一部業務を休館日にまとめ、営業日の労働時間を短縮している=沼津市戸田のアワ西伊豆
一部業務を休館日にまとめ、営業日の労働時間を短縮している=沼津市戸田のアワ西伊豆

 施設は2022年3月にオープンした。客室は22室。パートを含む従業員13人で1日最大50人以上の客を迎える。同年6月ごろから繁忙期を除き休館日を設定している。
 従業員の声がきっかけ。開業直後という事情もあり「休みを早く決めてほしい」などの要望が上がった。
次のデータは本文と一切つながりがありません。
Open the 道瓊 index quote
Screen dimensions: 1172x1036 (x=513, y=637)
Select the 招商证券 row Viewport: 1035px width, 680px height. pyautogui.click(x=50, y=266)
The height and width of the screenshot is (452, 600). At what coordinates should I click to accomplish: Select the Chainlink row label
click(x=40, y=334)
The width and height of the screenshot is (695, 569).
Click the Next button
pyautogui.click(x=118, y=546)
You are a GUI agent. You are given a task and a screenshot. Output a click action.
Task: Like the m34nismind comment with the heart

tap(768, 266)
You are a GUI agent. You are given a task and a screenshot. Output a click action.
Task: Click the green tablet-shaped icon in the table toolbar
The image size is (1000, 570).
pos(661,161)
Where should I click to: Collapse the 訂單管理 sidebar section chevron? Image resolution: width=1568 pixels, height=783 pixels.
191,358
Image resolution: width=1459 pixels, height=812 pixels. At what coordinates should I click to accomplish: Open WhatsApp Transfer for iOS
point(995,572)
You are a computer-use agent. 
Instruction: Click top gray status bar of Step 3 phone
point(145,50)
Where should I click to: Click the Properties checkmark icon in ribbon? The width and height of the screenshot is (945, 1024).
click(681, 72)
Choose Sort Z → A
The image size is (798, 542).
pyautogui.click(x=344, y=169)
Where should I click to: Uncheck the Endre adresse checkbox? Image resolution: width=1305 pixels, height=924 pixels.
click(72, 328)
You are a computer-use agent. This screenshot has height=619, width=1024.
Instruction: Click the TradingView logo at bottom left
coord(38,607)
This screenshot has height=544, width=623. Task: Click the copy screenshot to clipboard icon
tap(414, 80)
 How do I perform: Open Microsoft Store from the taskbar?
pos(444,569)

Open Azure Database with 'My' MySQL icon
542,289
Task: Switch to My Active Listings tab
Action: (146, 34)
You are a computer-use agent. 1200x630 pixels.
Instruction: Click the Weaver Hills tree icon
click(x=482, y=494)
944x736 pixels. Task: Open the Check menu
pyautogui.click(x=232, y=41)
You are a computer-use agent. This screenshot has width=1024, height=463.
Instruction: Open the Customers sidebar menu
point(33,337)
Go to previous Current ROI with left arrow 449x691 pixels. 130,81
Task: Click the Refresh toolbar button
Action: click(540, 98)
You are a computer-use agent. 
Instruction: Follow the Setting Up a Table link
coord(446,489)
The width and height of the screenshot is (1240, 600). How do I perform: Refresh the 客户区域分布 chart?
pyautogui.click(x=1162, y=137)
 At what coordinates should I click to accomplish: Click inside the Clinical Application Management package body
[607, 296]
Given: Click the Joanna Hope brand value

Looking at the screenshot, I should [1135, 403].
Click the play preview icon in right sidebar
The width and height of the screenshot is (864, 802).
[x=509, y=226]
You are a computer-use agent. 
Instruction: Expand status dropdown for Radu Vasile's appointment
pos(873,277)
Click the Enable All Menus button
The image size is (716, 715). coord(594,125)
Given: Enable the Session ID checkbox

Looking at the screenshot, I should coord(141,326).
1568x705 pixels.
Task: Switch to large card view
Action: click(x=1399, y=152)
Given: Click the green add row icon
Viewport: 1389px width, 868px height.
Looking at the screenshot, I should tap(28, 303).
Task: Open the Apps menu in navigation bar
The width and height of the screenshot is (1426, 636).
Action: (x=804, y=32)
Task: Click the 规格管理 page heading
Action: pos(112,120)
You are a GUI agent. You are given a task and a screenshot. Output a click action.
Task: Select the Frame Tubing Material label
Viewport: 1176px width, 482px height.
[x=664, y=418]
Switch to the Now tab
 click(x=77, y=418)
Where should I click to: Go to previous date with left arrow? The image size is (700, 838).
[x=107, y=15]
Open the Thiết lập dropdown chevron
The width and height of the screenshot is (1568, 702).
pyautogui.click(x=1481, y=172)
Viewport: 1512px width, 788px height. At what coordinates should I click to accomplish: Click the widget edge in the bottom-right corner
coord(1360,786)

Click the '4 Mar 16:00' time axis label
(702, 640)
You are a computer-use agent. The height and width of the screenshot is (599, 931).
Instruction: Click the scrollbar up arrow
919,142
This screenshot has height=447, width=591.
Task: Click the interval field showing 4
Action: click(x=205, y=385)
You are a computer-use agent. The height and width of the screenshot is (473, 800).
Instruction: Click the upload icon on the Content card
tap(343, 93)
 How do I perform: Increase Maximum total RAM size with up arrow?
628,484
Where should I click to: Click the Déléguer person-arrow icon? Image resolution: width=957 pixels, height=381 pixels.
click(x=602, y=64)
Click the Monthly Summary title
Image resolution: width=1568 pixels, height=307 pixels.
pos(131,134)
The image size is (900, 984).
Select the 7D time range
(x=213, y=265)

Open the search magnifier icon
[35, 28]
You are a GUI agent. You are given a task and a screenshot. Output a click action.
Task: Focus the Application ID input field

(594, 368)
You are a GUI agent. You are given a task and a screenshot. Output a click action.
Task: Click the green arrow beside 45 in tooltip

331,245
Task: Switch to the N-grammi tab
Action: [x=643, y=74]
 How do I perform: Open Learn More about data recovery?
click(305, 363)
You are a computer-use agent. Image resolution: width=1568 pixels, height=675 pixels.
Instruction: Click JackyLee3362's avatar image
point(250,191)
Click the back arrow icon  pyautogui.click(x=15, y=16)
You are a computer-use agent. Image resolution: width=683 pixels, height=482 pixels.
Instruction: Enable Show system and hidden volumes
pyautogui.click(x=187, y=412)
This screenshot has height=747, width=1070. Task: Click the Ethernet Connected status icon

観光地という立地ゆえに曜日や時期によって稼働率の変動が大きく、稼働率や営業費用などを基に収支をシミュレーションした結果、休館日を設けても収益はプラスになると判明した。
 施設点検や予約確認といった業務を休館日にまとめ、営業日は宿泊客対応などに専念する。その結果、勤務時間に長い休憩を挟む「中抜けシフト」や残業時間が減った。従業員の休日数自体は変わらないが、会社への愛着や共感を数値化したエンゲージメント指数は宿泊業の平均値より優れ、航空会社並みになった。開業以後、従業員の離職はゼロという。
 デジタル技術を活用した省人化も進めている。運営会社の竹屋旅館(静岡市清水区)の望月基弘常務(47)は「宿泊客を喜ばせるには、従業員が幸せを感じ楽しく働ける環境が欠かせない」と話す。